No one should ever profess that rock and roll began or was founded with the advent of Elvis Presley onto the musical scene but in the day it would have certainly been fair to say that with the appearance of Elvis onto the scene, we now had the rising genre of rock and roll on steroids.
In retrospect it seems that July is surely a landmark month when it comes time to discuss Elvis Presley and the earliest beginnings of his career. After all, it was on July 18th of 1953 when Elvis made his way through the front door of Sun Records and recorded his first two songs.

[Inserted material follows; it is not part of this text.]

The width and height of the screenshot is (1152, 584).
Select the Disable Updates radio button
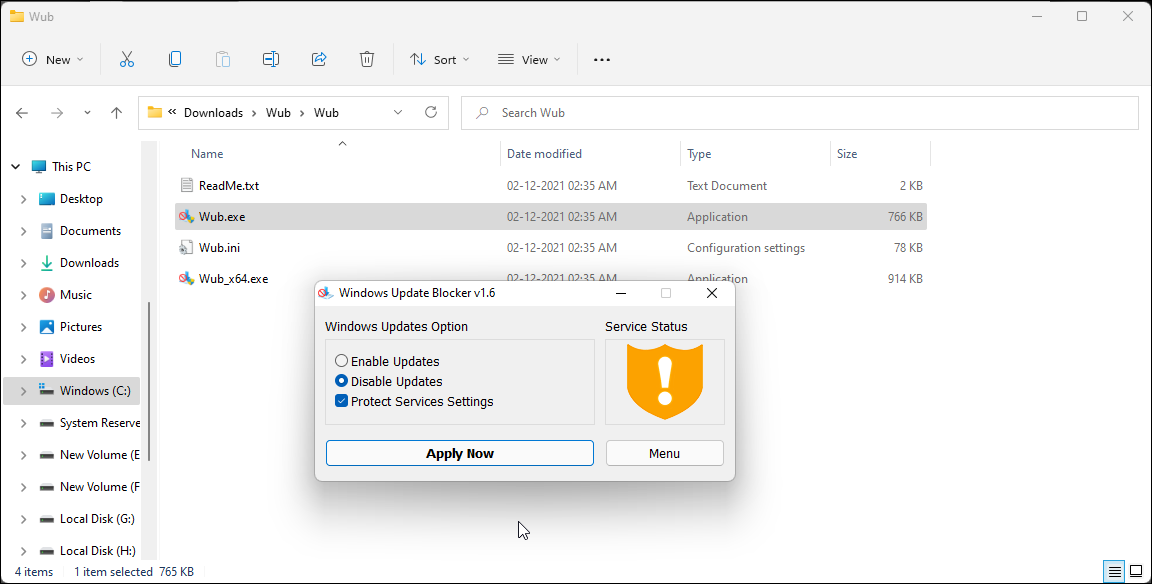point(341,381)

Sixty-one years ago on this month after walking through that front door he plunked down $3.98 and recorded a acetate demo of two songs; “My Happiness” and “That’s When Your Heartaches Begin”. The seed had been sown…
Then in 1954, one year later during the month of July a combination of events would occur setting in motion a force that would elevate the relatively new genre of Rock & Roll to unprecedented levels driven by the talents of one young man….
July 4th – Elvis was trying to find a band to sing with and so Sam Phillips who just happened to be owner and producer of Sun Records and simply trying to be a nice guy and help the young kid out, arranged for Scotty Moore and Bill Black, two local Memphis musicians to audition Elvis to see if there might be some possibilities there for a band. Elvis got together with Scotty and Bill at Scotty’s house on July 4, 1954 but neither musician was particularly impressed with what Elvis had to offer. But they did agree to meet at Sun Records the next day and have Sam Phillips oversee a studio session to explore any uncovered potential.
July 5th – The three met the next day at the studio along with Phillips and rehearsed and recorded a few selective songs but nothing that made any impressions on anyone. During a break Elvis picked up a guitar and began playing around and singing “That’s All Right”. Phillips had Moore and Black join in and they all got their first real taste of the talent that lay beneath the skin of the young man. They recorded four songs during that session but the two standouts were “That’s All Right” and “Blue Moon Over Kentucky”.
July 8th – After the session on the 5th Sam pressed a few acetate records and took them to a local station in Memphis, WHBQ, and it was on this day the songs hit the airways to test the waters and see what, if any, public reaction might reveal. A week later Sun Records had received some 6,000 advanced orders for the record.
July 19th – And so it was that on this day, the 19th, in 1954 that Sun Records releases the first Elvis Presley record containing “Blue Moon of Kentucky” and “That’s All Right”. It should be noted that the song “That’s All Right” was considered the A-side of the record while “Blue Moon of Kentucky” the B-side. From its early release however through early December, “Blue Moon of Kentucky” was consistently higher on the local charts but then quickly after that both songs began to hit the charts across the South.
At the time I was nearing my 14th birthday and ready to start the 8th grade. Given my hometown’s (Little Rock, Arkansas) proximity to Memphis we were certainly aware of this shape shifting, hip-shaking rock and roller making a name for himself but were not aware of what was to follow. But… if you loved music as I surely did, it was a hell of a time to be a kid and taking it all in… believe you me!
If you check out the “Featured Music Selection” for this week you’ll see I have posted a selection titled “Birth of Rock and Roll”. The song was released on an album in 1985 titled “Class of ’55′” and features another one of those Sun Records artists from those days days of renown with lyrics actually chronicling Elvis and those early Sun Record days. That artist being none other than Carl Perkins who was another of the great talents to emerge from the Sun’s record label.